One of the cooler things to do while in Isabela, is to go on a tour of the bay. The bay is literally the harbour where the boats come in. Its so protected and shallow though that it takes any captain a lot of patience and great skill to get in and out. Not only that, but seals think its a great place to hang out since its so shallow, not many sharks. You can snorkel with baby seals while they try to impress you with their spins and then snort bubbles at you when you`re simply not as fast as they are. You drive by blue footed boobies and penguins hanging out on the lava rocks. You walk around to pools where sharks like to hang out for a few zzz`z and get trapped when the tide goes out. You might be lucky enough to catch 10 or 15 sharks taking a cat nap there. One of the best parts though, is snorkelling over to the car wash. There`s a particular lagoon formed when the tide goes out, and that`s where the cleaner fish like to hang out. Coming up to mating season, in preparation for their big night out, you can find 15 or 20 turtles hanging out about 4 meters down, sitting on the sand waiting their turn to get cleaned up and dolled up for their upcoming big night out.

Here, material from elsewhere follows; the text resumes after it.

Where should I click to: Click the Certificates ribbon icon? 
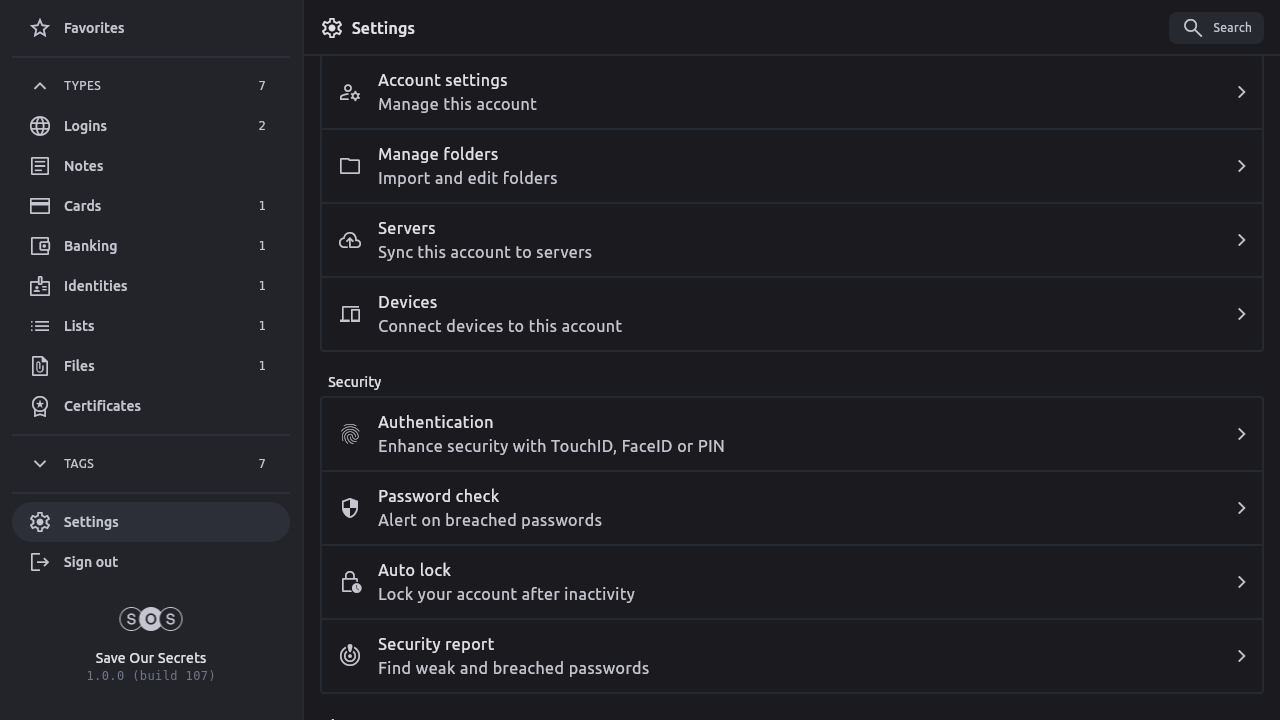tap(40, 406)
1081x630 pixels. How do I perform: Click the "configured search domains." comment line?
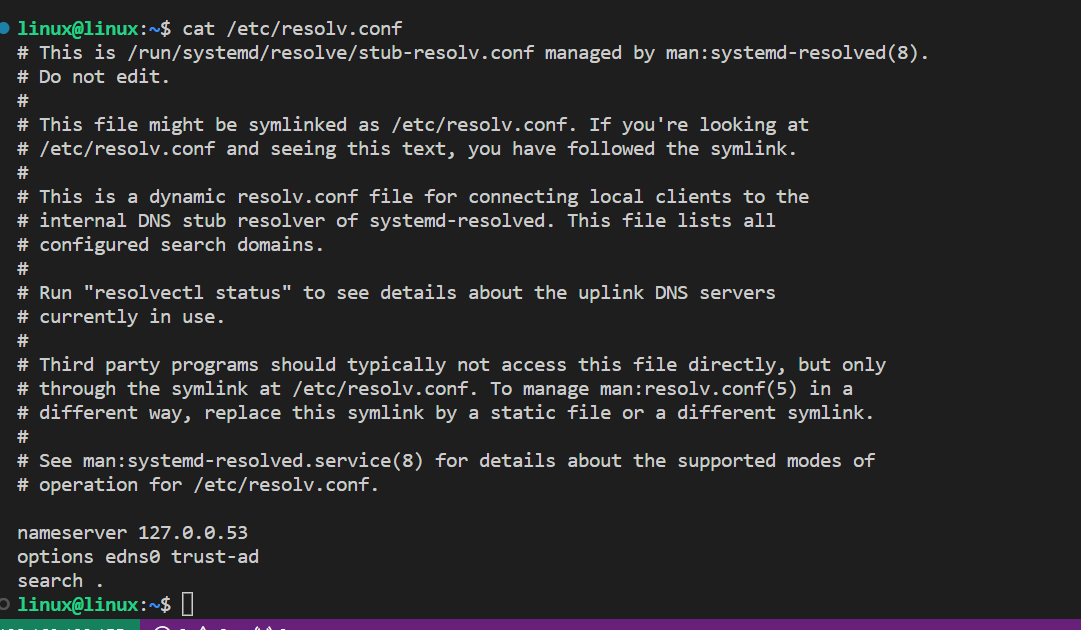[181, 245]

When we`d explored Isabela including checking out Flamingo hot spots, (the birds rather than the nightclubs) we made our way over to Isla San Cristobal. Chilled out, popular with surfers and sea lions, its actually the capital of the Galapacos, even though its a smaller town. We went all around Cristobal, everywhere we were allowed. There were sealions everywhere from park benches to the locals boats. The locals got so desperate in their attempt to keep the sealions out, that they started putting barbed wire around their boats.

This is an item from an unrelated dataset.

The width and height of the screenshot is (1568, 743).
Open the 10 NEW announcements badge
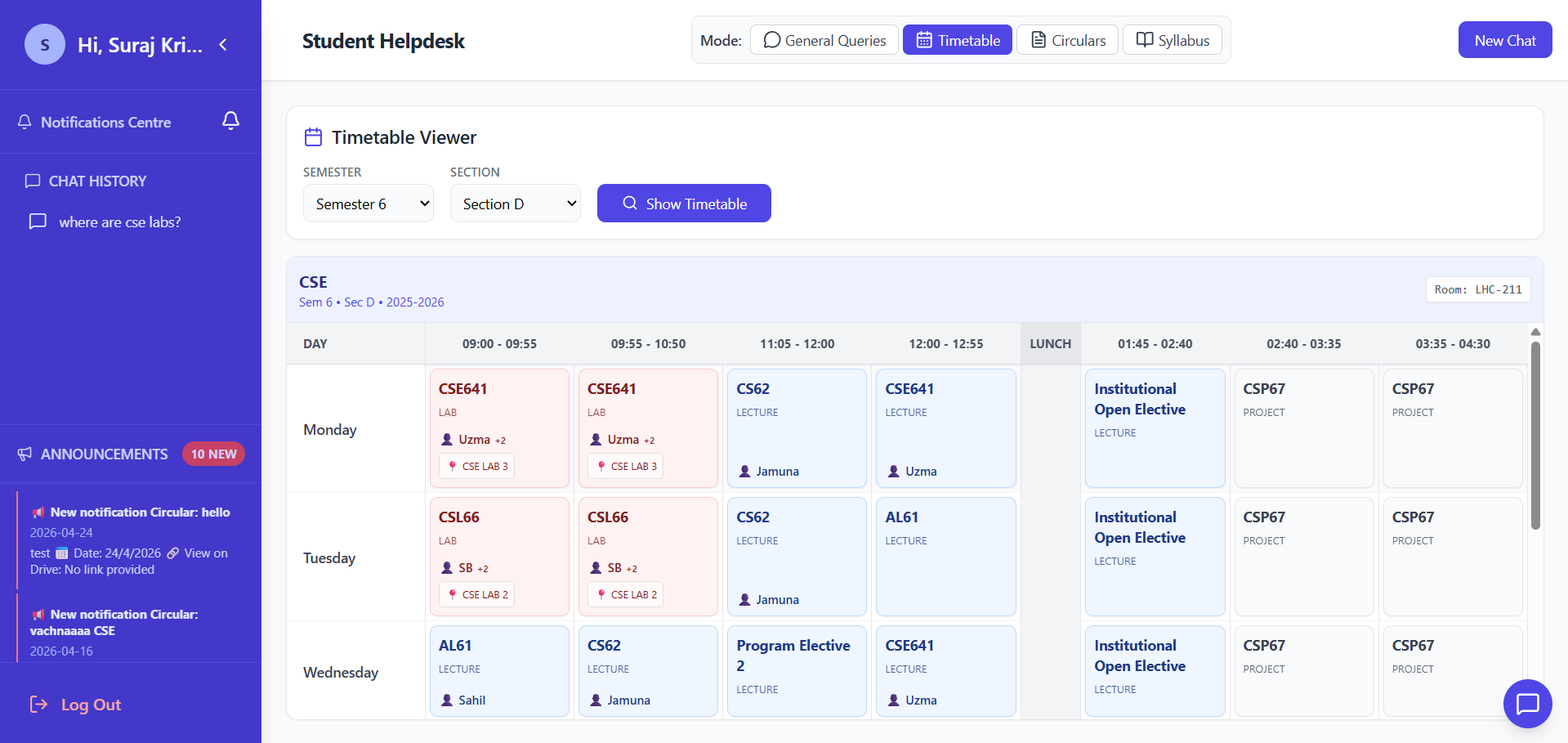(x=213, y=454)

The sealions as a rule are very cool They`re not terribly aggressive, but you would definately know when you`ve gotten to close. Generally, the biggest, grumpiest bull seal on the beach will waddle up to you and shout furiously. I`ve seen people not being able to get into the water because a bull seal was blocking their path. We also watched as one poor man who was trying to get an artistic shot of a baby seal was chased down the beach by a bull seal. The man was trying to keep his camera from falling into the water while holding onto his shorts which were now somewhere around his knees and all the time the bull seal shouted and chased him down the beach. Kodak moment if ever I saw one.

So, the Galapacos has penguins, famingoes, boobies, turtles, more turtles, sharks and some of the most beautiful beaches in the world. You can surf, dive, snorkell and hike. Its a place like nowhere else in the world and it is spectacular. If ever you get the chance to go, do it! You won't be disappointed.